As some of you may have expected, the media are analysing why Kazakh model Ruslana Korshunova committed suicide. Part of it is because the analysis keeps the story alive. Another part is because people are fascinated by this fashion world, and why shouldn’t a newspaper, normally covering dull stories, have an excuse to put the late Miss Korshunova’s face in its pages? (New York even thinks New York might have killed her. Other media are, as I predicted, attempting exposés on the cruelty of the modelling world, such as The Scotsman.)
   I suppose I am doing the same thing, by critiquing the fourth estate and having an excuse to publish her name again. But perhaps we will refrain from posting an image of her in this post: this little opinion is not about beautifying a page to get some extra eyeballs.

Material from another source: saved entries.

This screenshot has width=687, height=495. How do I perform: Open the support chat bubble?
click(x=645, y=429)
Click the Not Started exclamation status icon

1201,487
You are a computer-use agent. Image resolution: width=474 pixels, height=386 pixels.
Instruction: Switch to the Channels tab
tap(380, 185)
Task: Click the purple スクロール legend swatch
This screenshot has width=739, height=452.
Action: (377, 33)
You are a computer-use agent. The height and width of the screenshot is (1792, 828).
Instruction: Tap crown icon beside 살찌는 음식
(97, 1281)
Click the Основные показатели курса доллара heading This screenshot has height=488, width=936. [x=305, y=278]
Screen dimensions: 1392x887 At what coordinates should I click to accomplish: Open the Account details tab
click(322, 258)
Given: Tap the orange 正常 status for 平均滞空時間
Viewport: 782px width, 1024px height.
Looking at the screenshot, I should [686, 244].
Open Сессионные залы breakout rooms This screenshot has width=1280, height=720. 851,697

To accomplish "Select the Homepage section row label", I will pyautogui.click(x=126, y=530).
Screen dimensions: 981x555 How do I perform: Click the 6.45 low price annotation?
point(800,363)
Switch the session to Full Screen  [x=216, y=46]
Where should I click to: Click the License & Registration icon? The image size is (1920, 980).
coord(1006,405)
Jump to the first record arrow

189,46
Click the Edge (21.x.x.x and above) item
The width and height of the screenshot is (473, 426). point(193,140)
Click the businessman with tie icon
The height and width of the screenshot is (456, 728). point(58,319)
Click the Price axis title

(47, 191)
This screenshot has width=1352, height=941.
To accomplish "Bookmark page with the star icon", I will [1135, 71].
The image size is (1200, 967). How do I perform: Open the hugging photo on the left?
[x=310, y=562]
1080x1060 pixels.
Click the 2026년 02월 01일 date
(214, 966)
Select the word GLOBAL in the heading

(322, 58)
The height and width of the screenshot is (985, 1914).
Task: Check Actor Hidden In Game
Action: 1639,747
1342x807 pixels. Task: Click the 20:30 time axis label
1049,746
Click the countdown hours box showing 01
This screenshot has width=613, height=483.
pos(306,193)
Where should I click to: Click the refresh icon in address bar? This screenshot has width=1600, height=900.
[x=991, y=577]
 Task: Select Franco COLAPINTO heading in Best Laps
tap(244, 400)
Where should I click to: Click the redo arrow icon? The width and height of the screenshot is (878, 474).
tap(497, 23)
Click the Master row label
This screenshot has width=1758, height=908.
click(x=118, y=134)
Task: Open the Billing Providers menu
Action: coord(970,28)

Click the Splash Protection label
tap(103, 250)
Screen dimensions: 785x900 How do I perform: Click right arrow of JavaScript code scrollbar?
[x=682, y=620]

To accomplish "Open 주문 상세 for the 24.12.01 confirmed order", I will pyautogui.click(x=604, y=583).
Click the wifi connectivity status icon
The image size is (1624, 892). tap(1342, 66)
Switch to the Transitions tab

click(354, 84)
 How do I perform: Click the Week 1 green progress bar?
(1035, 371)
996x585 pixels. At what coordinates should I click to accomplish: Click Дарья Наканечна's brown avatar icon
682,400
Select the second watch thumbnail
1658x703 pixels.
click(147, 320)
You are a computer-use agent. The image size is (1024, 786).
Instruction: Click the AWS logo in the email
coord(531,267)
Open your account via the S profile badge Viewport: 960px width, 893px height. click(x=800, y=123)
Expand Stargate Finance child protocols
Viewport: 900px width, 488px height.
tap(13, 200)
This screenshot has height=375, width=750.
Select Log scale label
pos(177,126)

   I don’t know anyone who had unsuccessfully attempted suicide well. I met one woman who had survived slitting her wrists, but it was a verboten topic so I never raised it. I do know a friend who succeeded in his attempt in my university days.
   No one, not even his closest friend, David, knew that Andrew was depressed or confused before he took his life with a shotgun in the early 1990s.
   It unleashed a whole bunch of emotions with us, his friends, from sadness to downright anger. And knowing Andrew, the ever-alert cynic that he was, he might have had a chuckle at us, if there is an afterlife. (Then again, he didn’t think there was.)
   But his decision remains a mystery after nearly 17 years.
   And that is probably the folly of trying to rationalize why Ruslana Korshunova leapt to her death out of a ninth-storey window in New York’s Financial District last Saturday.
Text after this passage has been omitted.